Logo Polskiego Radia
Trójka
migrator migrator 20.10.2008

Janusz Korwin-Mikke

To nie jest kryzys, to jest normalny upadek socjalizmu. W Ameryce rząd od czterdziestu czy pięćdziesięciu lat popiera biednych ludzi, na przykład zmusza dwa wielkie fundusze do dawania kredytów ludziom, którzy ich nie spłacą i socjalizm bankrutuje.

Na pierwszej stronie „Dziennika” zdjęcie: w środku prezydent George Bush, po lewej stronie Sarkozy, prezydent Francji, po prawej stronie Manuel Barroso… „Świat idzie do remontu”… W jaki sposób powinien być świat reformowany?

Na pewno nie przez tych panów i na pewno nie przez nikogo wybranego przez większość. Od dwudziestu czy trzydziestu oglądamy upadek pewnego ustroju, mianowicie demokracji, co jest nieuniknione. W Atenach upadła z wielkim trzaskiem, w ogromnej korupcji, przerażającej głupocie. W tej chwili widzimy to samo – ogromną korupcję, przerażającą zupełnie głupotę. Są trzy czynniki, które na to wpływają: po pierwsze, państwowa oświata, wiadomo, że jak coś jest państwowe to musi być złe, to jest oczywiste, nie dlatego, że są źli nauczyciele, mamy dobrych nauczycieli, idea państwowego czegoś jest zła; po drugie, to jest telewizja, która ogłupia nieprawdopodobnie; i po trzecie, to jest właśnie demokracja, gdzie nie jest ważne, kto ma rację, tylko ważne jest, kto ma większość.

Jest powiedziane, że nikt nie wymyślił lepszego ustroju niż demokracja…

Nie, no… nie mówmy czegoś takiego. Demokracja to jest pryszcz na zdrowym ciele ludzkości, to jest jeden procent historii ludzkości, nawet mniej. Zawsze się kończy tragicznie i teraz się skończy tak samo.

O wiele tragiczniej kończą się inne ustroje, jak monarchia albo dyktatura.

Ale trwają jednak dziewięć razy dłużej.

########################################

Polecenie A: Powtórz dosłownie fragment wywiadu o kryzysie i demokracji. Zacznij od słów „Na pewno nie przez tych”, a skończ po słowach „kto ma większość.”.
Polecenie B: Podejmij wywiad o kryzysie i demokracji po ostatniej wypowiedzi i poprowadź go dalej.

Dane:
########################################

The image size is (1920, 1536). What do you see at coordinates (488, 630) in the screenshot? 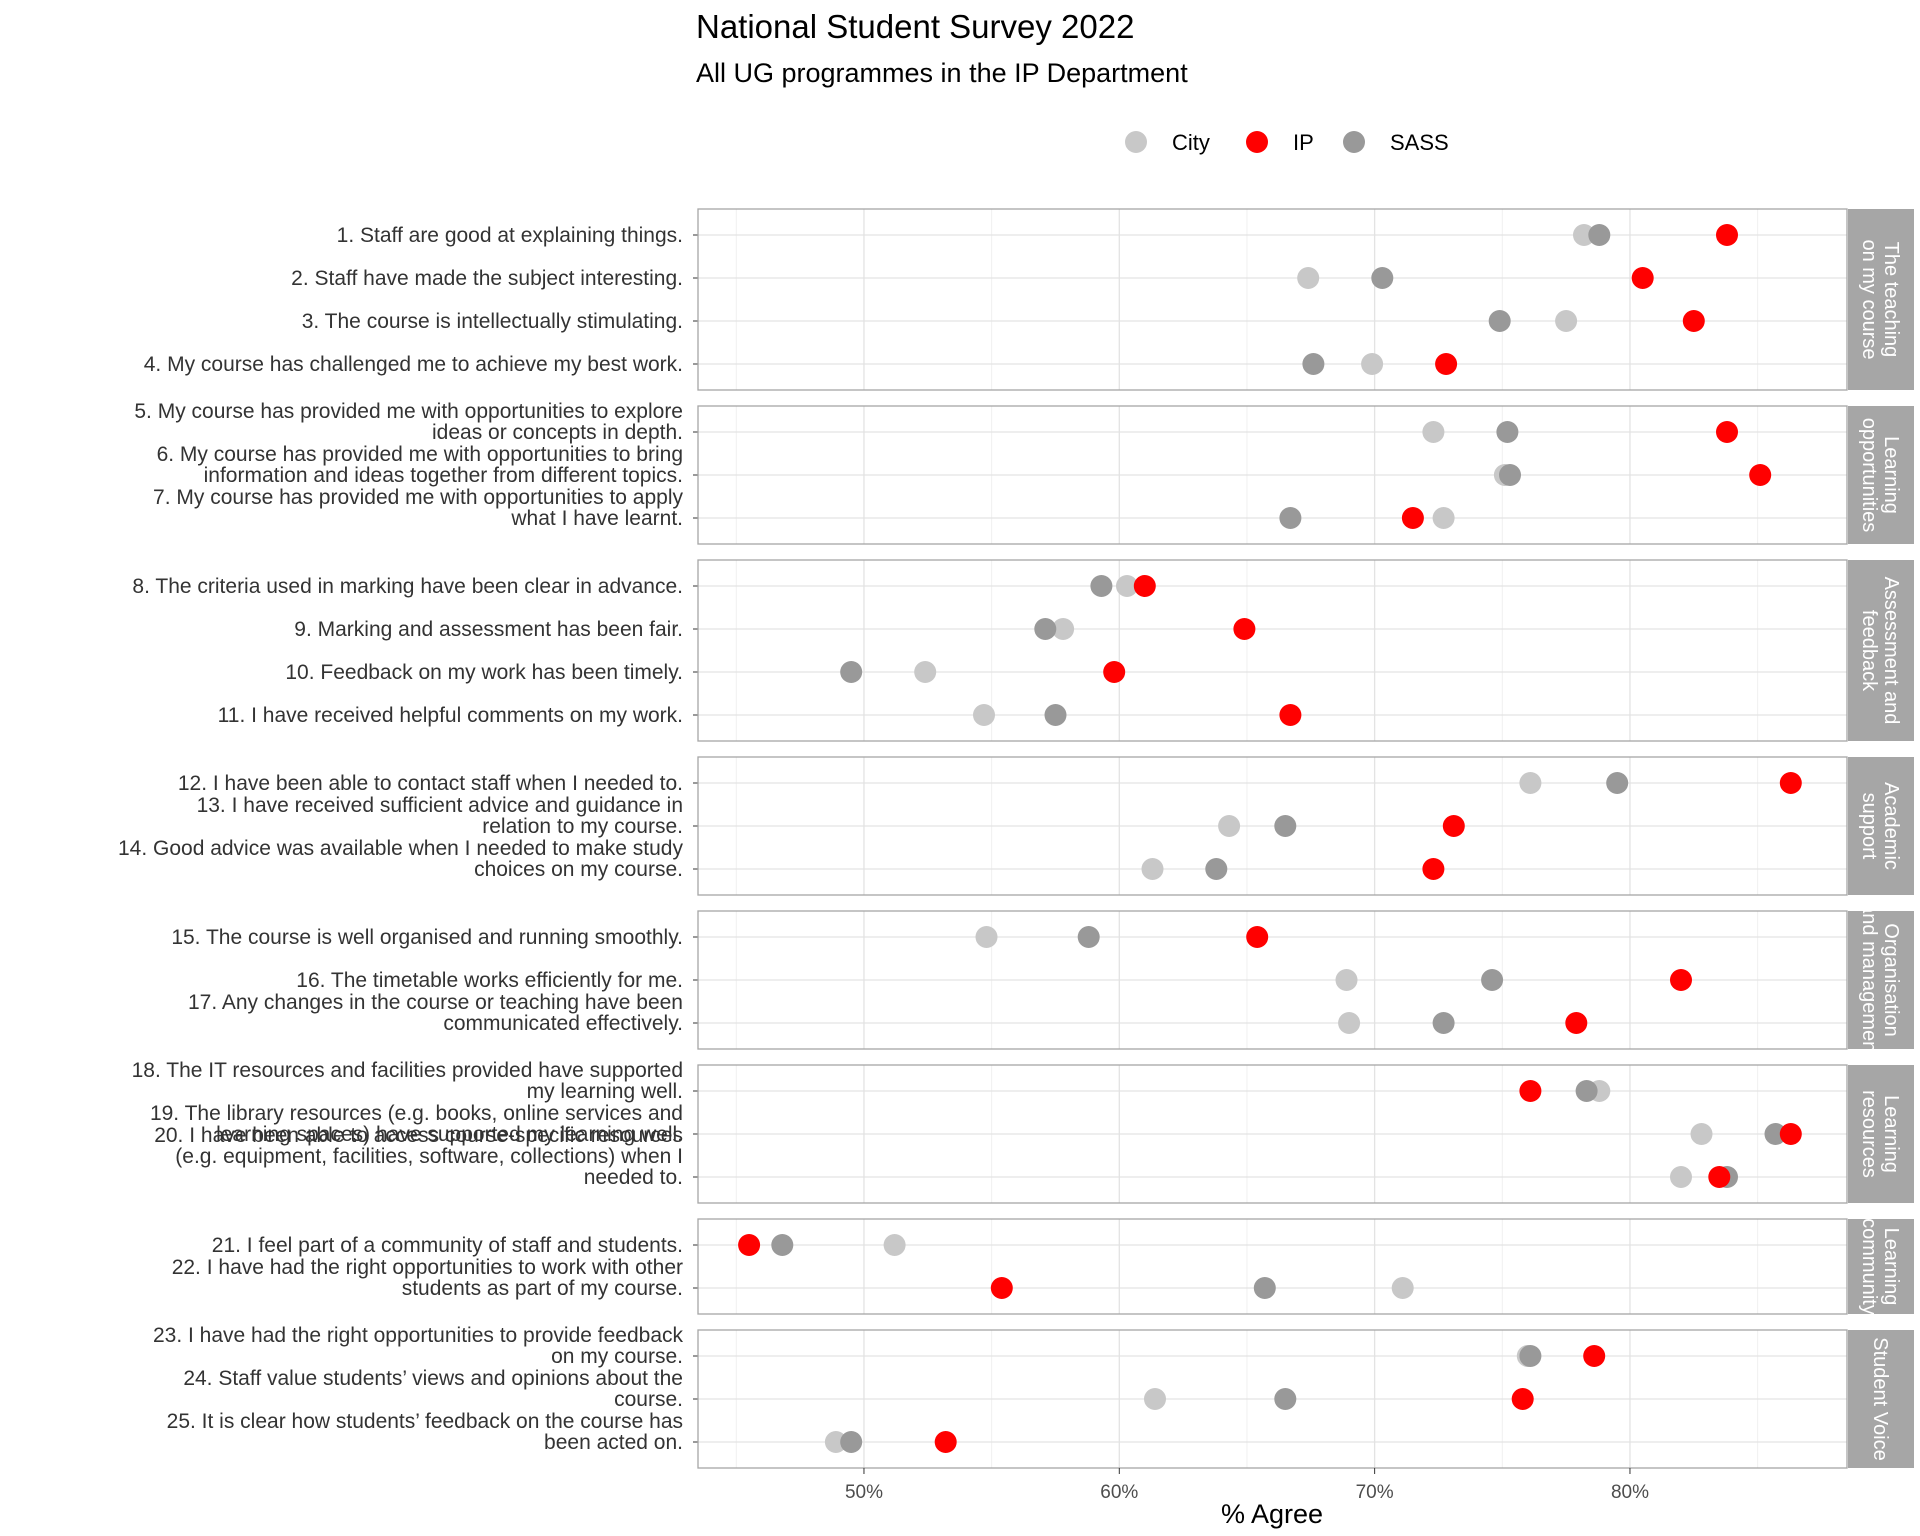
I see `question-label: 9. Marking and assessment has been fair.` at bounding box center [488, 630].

########################################

Odpowiedź A:
Na pewno nie przez tych panów i na pewno nie przez nikogo wybranego przez większość. Od dwudziestu czy trzydziestu oglądamy upadek pewnego ustroju, mianowicie demokracji, co jest nieuniknione. W Atenach upadła z wielkim trzaskiem, w ogromnej korupcji, przerażającej głupocie. W tej chwili widzimy to samo – ogromną korupcję, przerażającą zupełnie głupotę. Są trzy czynniki, które na to wpływają: po pierwsze, państwowa oświata, wiadomo, że jak coś jest państwowe to musi być złe, to jest oczywiste, nie dlatego, że są źli nauczyciele, mamy dobrych nauczycieli, idea państwowego czegoś jest zła; po drugie, to jest telewizja, która ogłupia nieprawdopodobnie; i po trzecie, to jest właśnie demokracja, gdzie nie jest ważne, kto ma rację, tylko ważne jest, kto ma większość.

Odpowiedź B:
A jakbyśmy spojrzeli od czysto ekonomicznej strony na kryzys finansowy, dlaczego on się zdarzył?

To są dwie zupełnie różne sprawy. To nie jest kryzys, to jest normalny upadek socjalizmu. W Ameryce rząd od czterdziestu czy pięćdziesięciu lat popiera biednych ludzi, na przykład zmusza dwa wielkie fundusze do dawania kredytów ludziom, którzy ich nie spłacą i socjalizm bankrutuje – to raz. A po drugie, mamy tu do czynienia z czymś, co się stało w Europie, niesłychane zupełnie!, jak doszły wieści o kryzysie finansowym w Stanach Zjednoczonych, to w Europie mówiono, że u nas to jest niemożliwe, śmiano się, że Amerykanie dają 800 miliardów na ratowanie tych banków. Tymczasem po trzech dniach Komisja Europejska – to też jest zresztą wyjątkowa banda złodziei – postanowiła, że na ratowanie banków w Europie da 1,8 biliona dolarów. Banki europejskie są malutkie, w pierwszej setce banków światowych mieści się chyba jeden bank europejski, może dwa. I na ratowanie tych banków dano nagle aż tyle. Wiadomo, że tyle można ukraść, chodzi w tej chwili wyłącznie o jedno – żeby z tych 1,8 biliona dadzą w łapę odpowiednią ilość pieniędzy odpowiednim politykom, i tylko o to chodzi.

Pan mówi „ukraść”, a nie ugasić pożar i ochronić świat od recesji, katastrofy...

Dokładnie tak samo jak ratują nas przed globalnym ociepleniem. Tam chodzi też o ukradzenie jakieś biliona euro, przecież wiadomo, że nie ma żadnego globalnego ocieplenia. Ja podejrzewam, że to jest test, na ile ludzkość już zgłupiała, ile można jej wmówić. Na moim blogu jest link do strony, na której się okazuje, że nie tylko jakiś facet twierdził, że Słońce się kręci na około Ziemi, ale 56% ludzi na sali też za tym głosowało. To jest właśnie efekt państwowej oświaty. Jeżeli nadal będzie istniała państwowa oświata i telewizja, to dalej tak będzie. Nie ma rady.

Telewizje są raczej prywatne niż państwowe, szczególnie w Stanach Zjednoczonych. Jeśli chodzi o globalne ocieplenie, to można się zgodzić, że nie wiadomo, czy jest. Na pewno, nie można powiedzieć, że na pewno go nie ma.

Globalne ocieplenie oczywiście jest, tylko… Grenlandia była zieloną wyspą nie dlatego, że wikingowie palili tam ogniska.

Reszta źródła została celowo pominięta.